━━━━━ Records
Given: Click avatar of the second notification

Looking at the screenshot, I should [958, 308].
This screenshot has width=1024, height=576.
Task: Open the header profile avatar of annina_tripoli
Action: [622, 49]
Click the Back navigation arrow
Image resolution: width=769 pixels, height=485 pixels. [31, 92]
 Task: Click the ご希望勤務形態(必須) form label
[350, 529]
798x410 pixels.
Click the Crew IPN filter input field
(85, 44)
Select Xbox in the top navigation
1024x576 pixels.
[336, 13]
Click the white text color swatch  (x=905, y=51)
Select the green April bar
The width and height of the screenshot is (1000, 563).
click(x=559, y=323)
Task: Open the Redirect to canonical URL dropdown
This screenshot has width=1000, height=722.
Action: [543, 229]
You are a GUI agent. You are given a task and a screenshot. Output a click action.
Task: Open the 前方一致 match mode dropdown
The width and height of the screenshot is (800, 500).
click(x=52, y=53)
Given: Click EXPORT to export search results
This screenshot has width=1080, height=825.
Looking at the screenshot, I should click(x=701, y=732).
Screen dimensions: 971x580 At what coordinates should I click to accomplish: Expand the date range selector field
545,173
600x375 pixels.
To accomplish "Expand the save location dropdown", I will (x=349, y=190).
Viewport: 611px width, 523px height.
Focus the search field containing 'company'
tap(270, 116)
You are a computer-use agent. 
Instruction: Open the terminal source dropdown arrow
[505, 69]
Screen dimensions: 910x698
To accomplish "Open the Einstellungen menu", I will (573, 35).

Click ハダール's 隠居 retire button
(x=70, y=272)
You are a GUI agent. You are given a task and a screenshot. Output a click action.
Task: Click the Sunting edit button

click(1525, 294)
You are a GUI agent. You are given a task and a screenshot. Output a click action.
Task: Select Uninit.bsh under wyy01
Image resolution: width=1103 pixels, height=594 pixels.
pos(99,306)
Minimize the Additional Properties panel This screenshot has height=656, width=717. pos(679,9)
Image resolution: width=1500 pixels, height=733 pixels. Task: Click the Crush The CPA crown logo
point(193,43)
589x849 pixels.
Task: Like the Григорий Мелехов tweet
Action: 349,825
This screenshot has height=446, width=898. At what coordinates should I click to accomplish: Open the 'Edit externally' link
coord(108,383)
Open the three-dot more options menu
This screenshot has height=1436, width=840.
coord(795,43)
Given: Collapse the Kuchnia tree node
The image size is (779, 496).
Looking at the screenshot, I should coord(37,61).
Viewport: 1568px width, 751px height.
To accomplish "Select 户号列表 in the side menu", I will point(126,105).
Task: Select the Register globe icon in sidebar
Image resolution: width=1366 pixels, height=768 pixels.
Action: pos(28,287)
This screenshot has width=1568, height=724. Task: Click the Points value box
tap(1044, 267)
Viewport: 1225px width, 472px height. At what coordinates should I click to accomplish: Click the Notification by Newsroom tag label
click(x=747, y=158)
━━━━━━━━━━
> **Brief**: Set out every line from the material that contains the string "will".

> **Answer to this exercise**:
To accomplish "Expand the save location dropdown", I will (x=349, y=190).
To accomplish "Open the Einstellungen menu", I will (573, 35).
To accomplish "Select 户号列表 in the side menu", I will point(126,105).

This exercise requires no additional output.